4 August (Neshoba County, Miss.) The bodies of three civil-rights workers—two white, one black—are found in an earthen dam, six weeks into a federal investigation backed by President Johnson. James E. Chaney, 21; Andrew Goodman, 21; and Michael Schwerner, 24, had been working to register black voters in Mississippi, and, on June 21, had gone to investigate the burning of a black church. They were arrested by the police on speeding charges, incarcerated for several hours, and then released after dark into the hands of the Ku Klux Klan, who murdered them.
7 March (Selma, Ala.) Blacks begin a march to Montgomery in support of voting rights but are stopped at the Pettus Bridge by a police blockade. Fifty marchers are hospitalized after police use tear gas, whips, and clubs against them. The incident is dubbed "Bloody Sunday" by the media. The march is considered the catalyst for pushing through the voting rights act five months later.
10 August Congress passes the Voting Rights Act of 1965, making it easier for Southern blacks to register to vote. Literacy tests, poll taxes, and other such requirements that were used to restrict black voting are made illegal.
1967 19 April Stokely Carmichael, a leader of the Student Nonviolent Coordinating Committee (SNCC), coins the phrase "black power" in a speech in Seattle.
12 July In Loving v.

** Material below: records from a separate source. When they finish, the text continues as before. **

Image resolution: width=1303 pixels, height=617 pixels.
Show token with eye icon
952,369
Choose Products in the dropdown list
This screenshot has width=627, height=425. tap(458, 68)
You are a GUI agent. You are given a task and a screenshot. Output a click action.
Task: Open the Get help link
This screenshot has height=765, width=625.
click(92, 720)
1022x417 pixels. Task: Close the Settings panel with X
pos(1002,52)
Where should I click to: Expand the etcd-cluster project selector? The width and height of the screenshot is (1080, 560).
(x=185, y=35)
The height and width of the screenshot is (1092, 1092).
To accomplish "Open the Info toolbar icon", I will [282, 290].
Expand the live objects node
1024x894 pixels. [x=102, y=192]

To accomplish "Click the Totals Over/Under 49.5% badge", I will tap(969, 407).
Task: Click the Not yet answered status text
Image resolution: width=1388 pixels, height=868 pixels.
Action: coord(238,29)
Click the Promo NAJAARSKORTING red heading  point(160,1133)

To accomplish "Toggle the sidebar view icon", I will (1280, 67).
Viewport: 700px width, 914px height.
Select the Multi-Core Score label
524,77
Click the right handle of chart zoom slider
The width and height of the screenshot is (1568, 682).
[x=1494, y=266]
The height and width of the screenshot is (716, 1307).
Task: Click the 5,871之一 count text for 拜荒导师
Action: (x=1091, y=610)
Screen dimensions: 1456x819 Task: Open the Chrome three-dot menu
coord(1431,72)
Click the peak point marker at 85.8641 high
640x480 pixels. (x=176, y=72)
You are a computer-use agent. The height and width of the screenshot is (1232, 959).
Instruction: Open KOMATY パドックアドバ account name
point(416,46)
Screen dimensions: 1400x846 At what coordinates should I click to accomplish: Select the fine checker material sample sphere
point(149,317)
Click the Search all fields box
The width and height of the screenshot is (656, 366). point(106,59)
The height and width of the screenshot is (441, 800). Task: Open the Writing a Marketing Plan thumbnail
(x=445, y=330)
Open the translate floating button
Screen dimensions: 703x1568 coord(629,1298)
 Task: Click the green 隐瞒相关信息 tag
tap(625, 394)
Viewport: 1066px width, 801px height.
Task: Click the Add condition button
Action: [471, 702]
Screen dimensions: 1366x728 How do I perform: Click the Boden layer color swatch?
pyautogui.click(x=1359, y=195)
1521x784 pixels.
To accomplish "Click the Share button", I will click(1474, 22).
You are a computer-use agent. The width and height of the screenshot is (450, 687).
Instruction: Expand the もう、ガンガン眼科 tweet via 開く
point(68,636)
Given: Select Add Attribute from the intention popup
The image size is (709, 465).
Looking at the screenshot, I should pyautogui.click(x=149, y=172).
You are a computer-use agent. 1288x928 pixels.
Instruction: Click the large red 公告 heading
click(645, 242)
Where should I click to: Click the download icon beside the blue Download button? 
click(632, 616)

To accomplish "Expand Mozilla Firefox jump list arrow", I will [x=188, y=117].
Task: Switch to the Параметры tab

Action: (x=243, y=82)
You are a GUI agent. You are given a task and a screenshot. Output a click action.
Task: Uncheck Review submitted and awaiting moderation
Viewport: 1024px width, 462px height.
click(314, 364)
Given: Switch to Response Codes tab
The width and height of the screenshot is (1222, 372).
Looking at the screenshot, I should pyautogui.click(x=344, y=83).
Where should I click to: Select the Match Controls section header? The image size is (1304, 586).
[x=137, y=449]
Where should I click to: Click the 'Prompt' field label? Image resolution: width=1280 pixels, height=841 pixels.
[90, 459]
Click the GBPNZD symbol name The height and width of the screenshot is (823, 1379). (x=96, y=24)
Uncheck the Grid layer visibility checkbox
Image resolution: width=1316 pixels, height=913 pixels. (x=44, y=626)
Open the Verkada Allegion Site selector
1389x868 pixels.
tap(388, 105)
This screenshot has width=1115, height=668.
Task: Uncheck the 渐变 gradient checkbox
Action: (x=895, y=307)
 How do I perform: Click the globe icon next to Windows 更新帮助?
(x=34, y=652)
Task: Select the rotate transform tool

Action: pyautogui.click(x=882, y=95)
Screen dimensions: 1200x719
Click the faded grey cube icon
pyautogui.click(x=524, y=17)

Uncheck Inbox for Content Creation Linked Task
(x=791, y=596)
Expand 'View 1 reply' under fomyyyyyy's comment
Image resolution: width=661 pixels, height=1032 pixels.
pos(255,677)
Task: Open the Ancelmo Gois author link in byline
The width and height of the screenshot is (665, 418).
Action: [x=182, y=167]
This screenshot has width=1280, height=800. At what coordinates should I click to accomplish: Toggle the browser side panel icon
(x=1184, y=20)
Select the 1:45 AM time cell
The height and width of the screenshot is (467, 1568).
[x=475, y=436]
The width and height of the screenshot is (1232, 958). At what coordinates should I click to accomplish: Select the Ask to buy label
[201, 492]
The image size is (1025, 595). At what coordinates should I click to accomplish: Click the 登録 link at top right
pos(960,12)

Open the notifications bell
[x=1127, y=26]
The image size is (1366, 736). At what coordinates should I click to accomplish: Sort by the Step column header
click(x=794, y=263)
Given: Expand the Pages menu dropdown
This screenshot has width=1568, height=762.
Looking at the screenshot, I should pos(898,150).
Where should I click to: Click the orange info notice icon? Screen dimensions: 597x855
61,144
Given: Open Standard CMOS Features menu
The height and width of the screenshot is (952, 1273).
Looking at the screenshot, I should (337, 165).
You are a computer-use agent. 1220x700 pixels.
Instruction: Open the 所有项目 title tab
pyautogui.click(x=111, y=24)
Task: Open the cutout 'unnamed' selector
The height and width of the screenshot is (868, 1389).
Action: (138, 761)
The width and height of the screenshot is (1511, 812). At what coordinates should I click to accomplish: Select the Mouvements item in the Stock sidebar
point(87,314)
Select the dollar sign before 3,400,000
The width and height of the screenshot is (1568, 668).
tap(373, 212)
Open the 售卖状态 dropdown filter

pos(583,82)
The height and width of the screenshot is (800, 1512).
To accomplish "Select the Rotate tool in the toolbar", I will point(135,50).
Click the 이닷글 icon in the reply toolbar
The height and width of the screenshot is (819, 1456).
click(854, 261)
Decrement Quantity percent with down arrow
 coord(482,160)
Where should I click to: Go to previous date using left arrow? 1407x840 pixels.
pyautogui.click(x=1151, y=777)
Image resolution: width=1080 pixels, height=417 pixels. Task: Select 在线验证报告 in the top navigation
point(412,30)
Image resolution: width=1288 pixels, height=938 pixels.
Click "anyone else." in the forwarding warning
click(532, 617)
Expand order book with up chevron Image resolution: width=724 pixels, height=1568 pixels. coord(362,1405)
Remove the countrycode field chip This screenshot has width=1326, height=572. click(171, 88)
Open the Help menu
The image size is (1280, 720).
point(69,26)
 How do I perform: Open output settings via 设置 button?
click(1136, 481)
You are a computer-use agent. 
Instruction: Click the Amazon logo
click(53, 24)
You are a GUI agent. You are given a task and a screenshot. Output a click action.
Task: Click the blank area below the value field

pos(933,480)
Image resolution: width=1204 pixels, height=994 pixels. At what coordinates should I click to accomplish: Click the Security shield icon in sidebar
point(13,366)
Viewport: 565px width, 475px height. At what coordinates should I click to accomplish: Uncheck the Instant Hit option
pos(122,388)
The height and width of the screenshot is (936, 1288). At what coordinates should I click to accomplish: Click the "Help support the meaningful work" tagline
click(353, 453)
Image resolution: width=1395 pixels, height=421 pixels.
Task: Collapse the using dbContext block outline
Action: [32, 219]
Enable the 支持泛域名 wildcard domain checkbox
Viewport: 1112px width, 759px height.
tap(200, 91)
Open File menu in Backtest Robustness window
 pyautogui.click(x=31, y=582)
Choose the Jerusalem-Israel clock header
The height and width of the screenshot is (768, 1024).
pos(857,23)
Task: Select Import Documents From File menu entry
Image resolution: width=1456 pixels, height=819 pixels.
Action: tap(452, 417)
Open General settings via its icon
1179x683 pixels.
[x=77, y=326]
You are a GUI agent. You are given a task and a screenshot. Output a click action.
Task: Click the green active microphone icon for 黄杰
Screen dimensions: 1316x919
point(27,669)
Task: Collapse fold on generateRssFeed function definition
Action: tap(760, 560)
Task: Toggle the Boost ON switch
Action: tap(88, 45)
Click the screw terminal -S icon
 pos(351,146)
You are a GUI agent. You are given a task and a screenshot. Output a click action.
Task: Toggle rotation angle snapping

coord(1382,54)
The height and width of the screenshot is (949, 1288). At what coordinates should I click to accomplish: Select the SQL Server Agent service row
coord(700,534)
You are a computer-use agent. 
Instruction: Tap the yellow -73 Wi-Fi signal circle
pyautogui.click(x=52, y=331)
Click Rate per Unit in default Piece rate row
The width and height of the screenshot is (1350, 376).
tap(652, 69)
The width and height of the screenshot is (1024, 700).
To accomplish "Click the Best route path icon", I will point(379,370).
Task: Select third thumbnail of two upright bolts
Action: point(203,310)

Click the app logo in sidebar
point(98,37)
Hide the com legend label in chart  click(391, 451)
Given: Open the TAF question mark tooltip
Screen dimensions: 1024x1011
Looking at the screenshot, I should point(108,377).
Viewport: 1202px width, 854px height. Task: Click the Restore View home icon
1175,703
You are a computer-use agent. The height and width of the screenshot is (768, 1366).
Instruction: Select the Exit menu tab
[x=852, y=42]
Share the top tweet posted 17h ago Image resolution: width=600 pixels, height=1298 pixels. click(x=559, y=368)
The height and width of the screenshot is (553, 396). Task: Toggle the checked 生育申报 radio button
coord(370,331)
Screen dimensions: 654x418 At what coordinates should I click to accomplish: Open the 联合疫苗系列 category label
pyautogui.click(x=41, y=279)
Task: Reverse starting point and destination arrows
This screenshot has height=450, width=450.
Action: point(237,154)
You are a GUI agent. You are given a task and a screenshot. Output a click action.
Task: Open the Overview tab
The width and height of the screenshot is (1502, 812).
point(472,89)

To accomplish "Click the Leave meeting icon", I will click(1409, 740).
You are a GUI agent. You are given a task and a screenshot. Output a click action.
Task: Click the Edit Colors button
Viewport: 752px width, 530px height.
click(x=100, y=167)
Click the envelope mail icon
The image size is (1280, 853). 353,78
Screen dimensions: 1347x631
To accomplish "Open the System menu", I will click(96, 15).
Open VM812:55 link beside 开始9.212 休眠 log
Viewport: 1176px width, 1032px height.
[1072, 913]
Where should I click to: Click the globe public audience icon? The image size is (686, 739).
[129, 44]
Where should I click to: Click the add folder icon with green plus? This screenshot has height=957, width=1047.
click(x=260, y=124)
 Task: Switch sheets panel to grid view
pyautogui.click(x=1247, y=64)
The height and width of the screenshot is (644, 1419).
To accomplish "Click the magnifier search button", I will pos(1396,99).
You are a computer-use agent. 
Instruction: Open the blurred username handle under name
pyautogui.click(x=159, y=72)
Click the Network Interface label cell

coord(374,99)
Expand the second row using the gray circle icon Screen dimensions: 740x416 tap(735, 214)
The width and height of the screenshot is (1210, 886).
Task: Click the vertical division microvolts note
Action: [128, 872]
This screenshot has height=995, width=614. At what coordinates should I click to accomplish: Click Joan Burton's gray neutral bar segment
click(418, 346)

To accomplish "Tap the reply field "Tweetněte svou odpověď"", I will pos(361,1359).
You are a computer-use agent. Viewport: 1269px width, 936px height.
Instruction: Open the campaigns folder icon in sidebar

Virginia, the Supreme Court rules that prohibiting interracial marriage is unconstitutional. Sixteen states that still banned interracial marriage at the time are forced to revise their laws.
1988 22 March Overriding President Reagan's veto, Congress passes the Civil Rights Restoration Act, which expands the reach of non-discrimination laws within private institutions receiving federal funds.
1991 22 November After two years of debates, vetoes, and threatened vetoes, President Bush reverses himself and signs the Civil Rights Act of 1991, strengthening existing civil rights laws and providing for damages in cases of intentional employment discrimination.